No, it's not exactly comforting that we're holding an open mike talent contest for, in effect, president. But you really have to credit the defense department for putting itself through this ordeal. To ask the public its opinion is to beg for a heaping helping of panicky, patronizing, uninformed scorn. And I don't mean that in an arrogant way. When I say, "the public," I include myself. We are all the public. And we also are an ignorant bunch of mouth-breathers.
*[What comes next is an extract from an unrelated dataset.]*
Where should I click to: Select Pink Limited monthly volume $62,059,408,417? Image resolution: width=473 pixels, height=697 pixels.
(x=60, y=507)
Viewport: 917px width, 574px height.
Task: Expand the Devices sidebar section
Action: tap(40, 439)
Sure, buried among all the suggestions to the Pentagon will be a few brilliant ideas. But I suspect that 99.99999 percent of the suggestions will resemble one of the following letters:

"Dear Department of Defense,
"Nuke 'em.
"You're welcome."

Many experts are saying that bin Laden attacked America precisely so we would go stomping into the Muslim world like some 50-year-old former football tackle whose daughter ran off with her guitar teacher. This would allow Muslim extremists to protest our vicious, inexcusable attempts to prevent our own extinction. Supporting this theory is that such protests sprang up even before we'd dropped the first bombs.

In response to this delicate situation, many Americans will suggest that we take our revenge for the World Trade Center attacks by killing anyone who isn't American, then killing all the Americans who talk funny. Ironically, the first Americans to be taken out in that second wave of purges probably would be New Yorkers.

"Sirs,
"I am building an anti-gravity machine powered by chlorophyll and horse meat. I also am an excellent country singer, and perform at parties."

Never will there be any shortage of these guys – men with determination, a soldering iron, nine miles of copper tubing and a familiarity with the sciences culled primarily from having once assembled an air conditioner. The worst of it is that, among 600,000 people such as this who will write in, one of them has a really good idea.

The letters will go on an on:

"I am an 82-year-old veteran of World War II, and I can have the whole thing cleared up by Christmas. Just give me some cigarettes, an entrenching tool and my thyroid pills."

And:

"We've got to keep out foreigners. They come in here, spew their diseases and slaughter innocent people. Let's send them back where they came from – England.
"Sincerely, Chief Running Bear,
"Oneida Indian Nation"

And of course:

"Depending on how you define the term `terrorist,' that's probably what my ex-wife is – a lazy, shrill terrorist who I'm pretty sure is shacking up with another terrorist."

But, as I said, something good might come from all this: a satellite X-ray machine that can search for bin Laden's DNA; a photon that travels so much faster than the speed of light that we can send Morse Code messages into the past; a tiny, mechanical fly that buzzes into the Taliban camp and takes pictures; a really wacky Taliban song parody with which Weird Al Yankovic once again can give Americans a reason to go on; or maybe just a way to prepare the public itself for the long haul by reminding it that the people at risk from terrorist activity are still just a fraction of the 41,821 Americans who died last year in traffic accidents.

Anyway, that's what I'd tell the Pentagon. If it asked.